Sanders, a police officer for more than 20 years and former police chief, told reporters at a press conference that he supported rolling back any pension benefits created illegally and called on Mayor Dick Murphy to reappoint whistleblower Diann Shipione to the pension board.
Both statements mirror declarations already made by the campaign’s only other declared candidate, Councilwoman Donna Frye. The first statement is sure to bring heat from officials at City Hall’s four labor unions, some of whom have said they’ve got their lawyers on standby should anyone at City Hall try to reverse controversial benefits granted in 1996 and 2002.
Now that both Frye and Sanders have expressed their intent to roll back benefits deemed illegal, they may force the hands of any other would-be candidates on a topic sensitive to both the public and the labor unions.
“You know it’s something I feel terrible about … but some people have made some really bad decisions around that issue, and now the taxpayers are being asked to foot the entire bill and that simply won’t work,” Sanders said.
The 54-year-old Sanders offered a number of strong suggestions, but didn’t necessarily follow them up with many specifics. He declined to state which benefits he thought illegal, saying he will need additional legal advice.
Sanders also called on the mayor and City Council to increase the city’s contribution to the pension system in this year’s budget, but didn’t offer examples of what he would cut to make up the estimated $40 million it would take to keep the pension system’s $1.37 billion deficit from worsening.
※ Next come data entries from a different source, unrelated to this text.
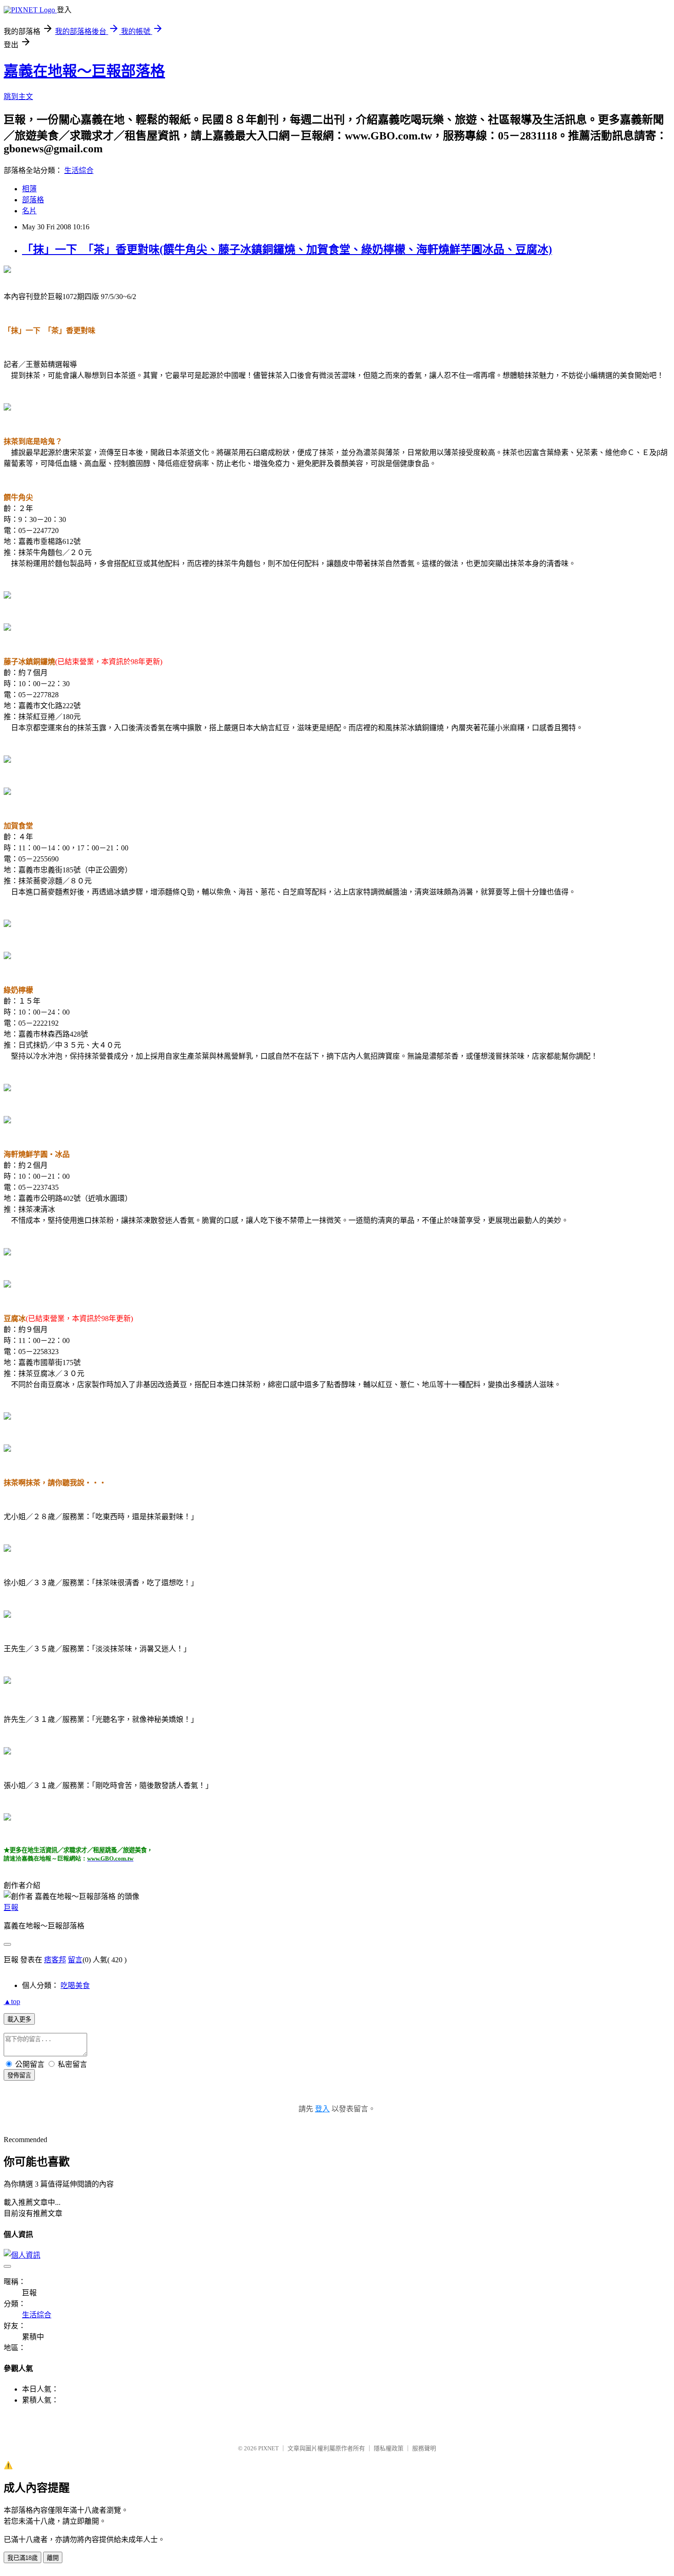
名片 (29, 211)
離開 (53, 2557)
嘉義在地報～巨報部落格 (84, 71)
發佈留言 (19, 2075)
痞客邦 (55, 1960)
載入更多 (19, 2019)
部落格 (33, 200)
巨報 (11, 1907)
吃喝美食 (75, 1985)
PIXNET (268, 2448)
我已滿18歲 (22, 2557)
“We need to make sure that the city manager’s budget is starting to address [the pension deficit]. And I don’t think the council can in good faith go to the public and say they are doing that right now,” he said.
City Manager Lamont Ewell has proposed the city’s pension contribution at $163.5 million for fiscal year 2006. He and other city officials have boasted publicly that it is the city’s first full pension payment in more than a decade, as a history of inadequate city contributions, enhanced benefits and some market losses have combined to drive the deficit to at least $1.37 billion.
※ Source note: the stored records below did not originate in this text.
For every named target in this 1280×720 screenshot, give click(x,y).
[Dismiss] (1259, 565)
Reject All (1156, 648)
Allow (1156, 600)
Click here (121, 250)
However, a number of outside pension experts have said that because of a number of accounting methods used in figuring the payment, it is indeed only a full payment in a technical sense. They estimate the payment would need to be at least $200 million to keep the deficit from growing.
Some council members have acknowledged that fact, but don’t know where they would find the extra money while already grappling with an estimated $50 million shortfall. The council began budget deliberations Monday for public safety and will continue hashing out details for five weeks.
In a memo last week, Frye asked Ewell to stop making claims that the city was fully funding its pension system.
The focus on the pension system is natural, as it was one of the key issues that drove Murphy to resign two weeks ago, less than six months after winning a controversial election in November. Political and financial problems surrounding the pension system are at the heart of federal and local investigations into wrongdoing and faulty financial disclosures.
Sanders also called on the San Diego City Employees’ Retirement System board to waive its attorney-client privilege in connection with the investigations and the long-delayed fiscal year 2003 audit.
To date, the pension board has denied investigators’ requests to view certain communications and documents between the pension board and its lawyers, a rejection that has slowed progress on the audit and investigations. The City Council is scheduled to make a similar demand during its hearing Tuesday.
Sanders, who went on to run both the United Way of San Diego and the local American Red Cross, said he plans to release a detailed financial plan to aid San Diego’s fiscal recovery in about two weeks.
He also detailed his personal pension interests as a 26-year employee of the city of San Diego. Sanders said he hasn’t taken part in two of the more controversial benefits offered to employees: the Deferred Retirement Option Plan, or DROP, and the purchased years of service that allowed employees to buy years of service at significantly discounted rates. He said he receives a monthly pension check of $3,200 and wouldn’t reenter the pension system if elected mayor.
Murphy said through a spokeswoman that he plans on appointing the most qualified person willing to serve on the pension board. The new board has one opening available because of the resignation of businessman Ted Roth last month. Frye nominated Shipione three times and Councilman Brian Maienschein has nominated her at least once.
A number of other potential mayoral candidates remained undecided as of press time, including: Stephen Cushman, port commissioner and automotive dealer; Steve Francis, health care executive and former Nevada state legislator; Peter Q. Davis, former port commissioner and investment banker; Juan Vargas, assemblyman and former city councilman; attorney Pat Shea; businessman and City Hall critic Carl DeMaio; and state Assemblyman George Plescia.